Other factors and assumptions not identified above were also involved in the formation of these forward-looking statements and the failure of such other assumptions to be realized, as well as other factors, may also cause actual results to differ materially from those projected. Most of these factors are difficult to predict accurately and are generally beyond our control. You should consider the areas of risk described above in connection with any forward-looking statements that may be made by us.

We undertake no obligation to publicly update any forward-looking statements, whether as a result of new information, future events or otherwise. You are advised, however, to consult any additional disclosures we make in proxy statements, quarterly reports on Form 10-Q, annual reports on Form 10-K and current reports on Form 8-K filed with the Securities and Exchange Commission.

Overview

We operate through two business groups — the Global Engineering & Construction Group, which we refer to as our Global E&C Group, and our Global Power Group. In addition to these two business groups, we also report corporate center expenses and expenses related to certain legacy liabilities, such as asbestos, in the Corporate and Finance Group, which we refer to as the C&F Group.

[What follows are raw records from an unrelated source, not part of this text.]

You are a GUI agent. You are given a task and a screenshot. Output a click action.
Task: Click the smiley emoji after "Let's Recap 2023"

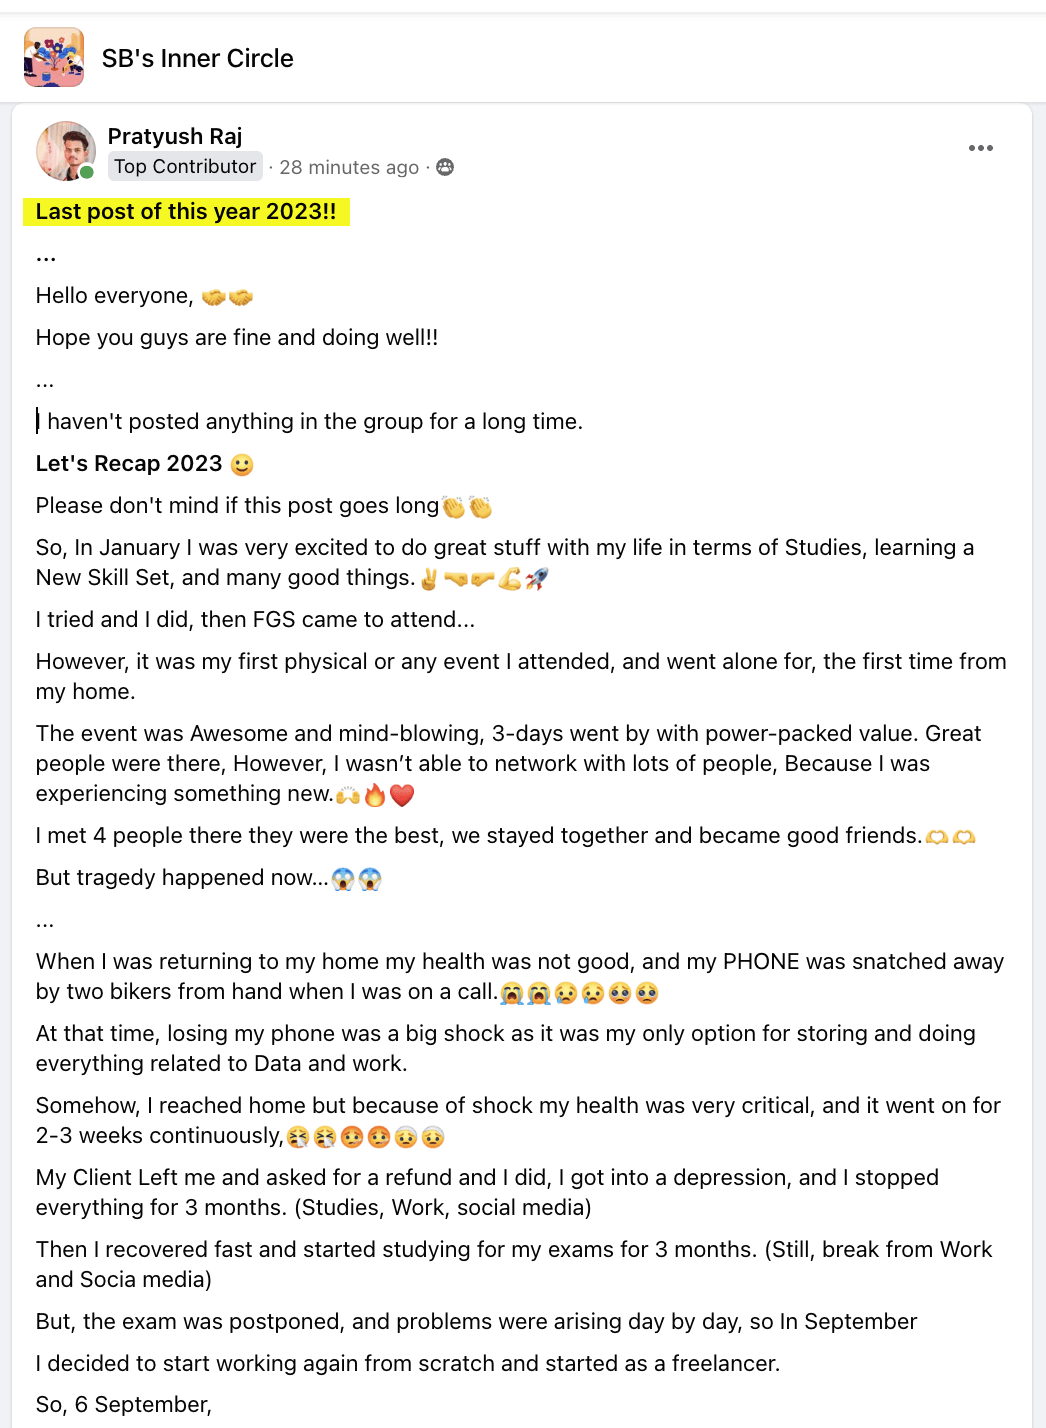242,465
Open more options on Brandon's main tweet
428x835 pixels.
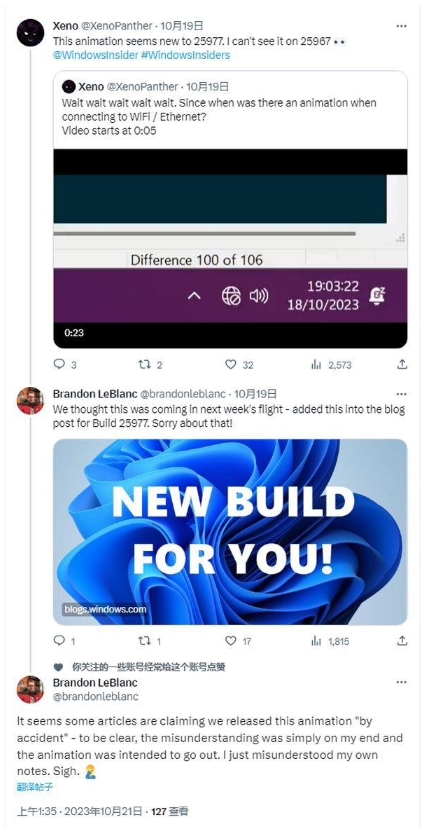[402, 682]
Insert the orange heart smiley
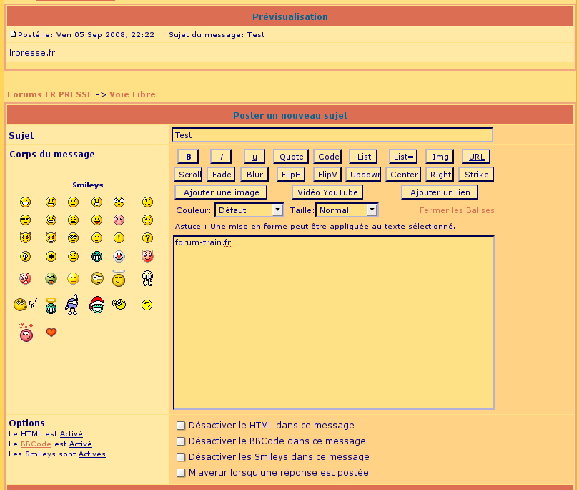 51,332
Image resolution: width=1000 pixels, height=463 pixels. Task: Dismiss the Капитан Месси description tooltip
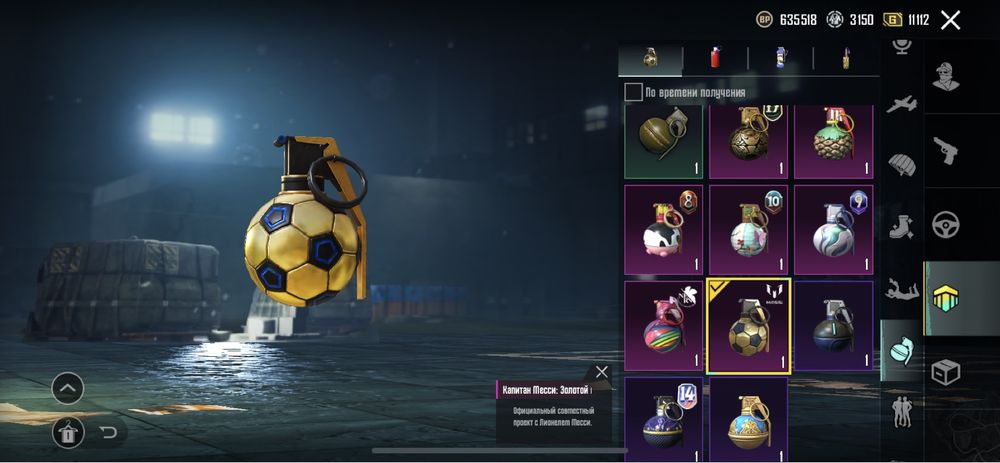click(601, 372)
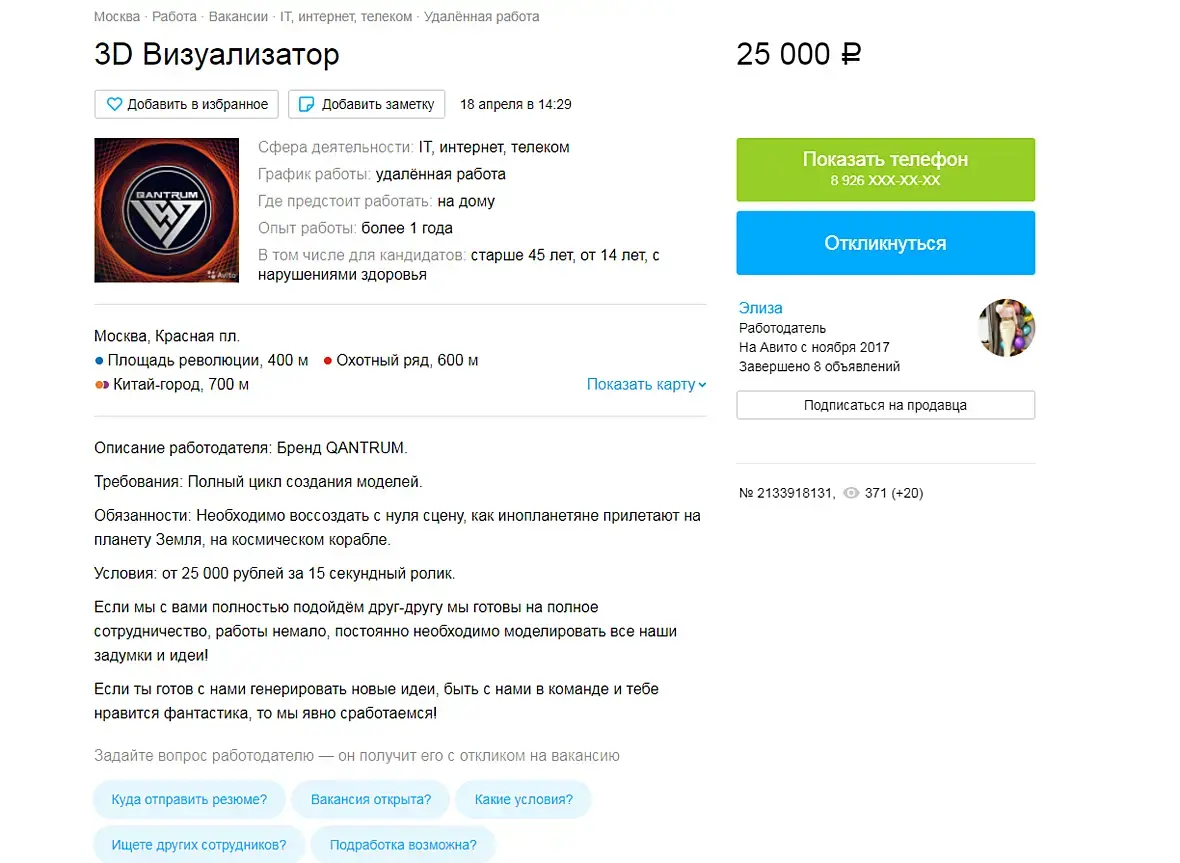Screen dimensions: 1180x863
Task: Click the blue metro dot for Площадь революции
Action: pos(99,360)
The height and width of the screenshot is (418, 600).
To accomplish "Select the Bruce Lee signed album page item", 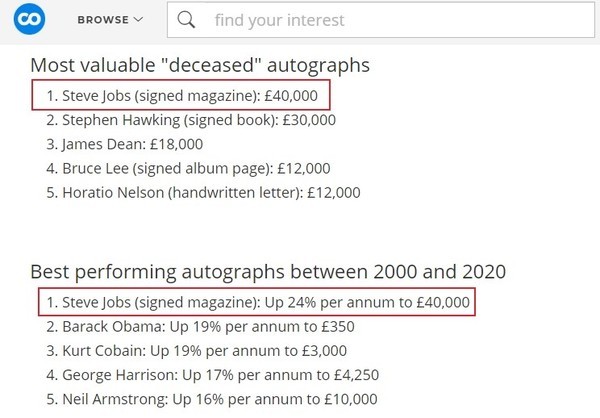I will click(188, 168).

Since 2007, we have been exploring strategic acquisitions within the engineering and construction industry to complement or expand on our technical capabilities or access to new market segments. We may also decide to explore small size acquisitions within the power industry to complement our product offering. However, there is no assurance that we will consummate any acquisitions.

Fiscal Year 2007 Results

We earned record net income in fiscal year 2007, driven primarily by the strong operating performance from both our Global E&C Group and our Global Power Group. Our net income for fiscal year 2007 was $393,900, which included the following after-tax amounts: gains of $13,500 on the settlement of coverage litigation with certain asbestos insurance carriers and a net charge of $7,400 reflecting the revaluation of our asbestos liability and related asset resulting primarily from increased asbestos defense costs projected through year-end 2022 and for the addition of another year to our rolling 15-year asbestos liability estimate.

Highlights for fiscal year 2007 included the following:


• Our consolidated operating revenues increased 46.1% to $5,107,200, as compared to fiscal year 2006, reflecting greater business activity in both our Global E&C Group and our Global Power Group.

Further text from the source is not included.